When you use a lens (or a focusing mirror) to increase the "power" of a light source - whether it be the sun, or another light source - what you are really doing is making the light source "look bigger". Which is a lot like "being closer" to the source.
For example, if you say the sun normally is a disk that spans about 0.5° in the sky, then if I have a lens that makes it look like it's 5° across, the area is about 100x larger (diameter squared), and the energy flux will feel roughly "like the power of 100 suns". I say "roughly" because there are inefficiencies in lenses and mirrors.
The same principle can be applied to any other light source - when you make the light "seem bigger", the net effect is the same as that of "getting closer" or "having more lights". This means that the question of whether you can use a lens to cause something to catch fire really comes down to this: if you got really close to your light source, would the thing you are trying to set fire to catch fire? If the answer is "yes" (like it is for the sun), then you can use a lens to "make it look like you are that close". If the answer is "no", then a lens won't help.

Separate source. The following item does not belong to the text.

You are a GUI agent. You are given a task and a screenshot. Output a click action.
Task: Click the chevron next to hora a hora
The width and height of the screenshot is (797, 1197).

Specifically, it is not possible, with lenses / mirrors, to make an object hotter than the light source you are focusing. This is explained in more detail in this earlier answer
One thing to note - light bulbs have a minimum distance to the filament (the bulb has a certain size) both to keep the glass from getting too hot, but also to lower the risk of things catching fire because they are too close to the filament. However, it is quite easy, with a lens, to "make it look like you are really close to the filament". In other words, a decent lens (that is, a lens with sufficiently low f number1) should be able to focus a filament of an incandescent bulb onto a piece of paper such that it can burn a hole in it.
1 The f number is the ratio of the focal length of a lens to its diameter. The lower the number, the bigger the lens - and the more light per unit area it collects.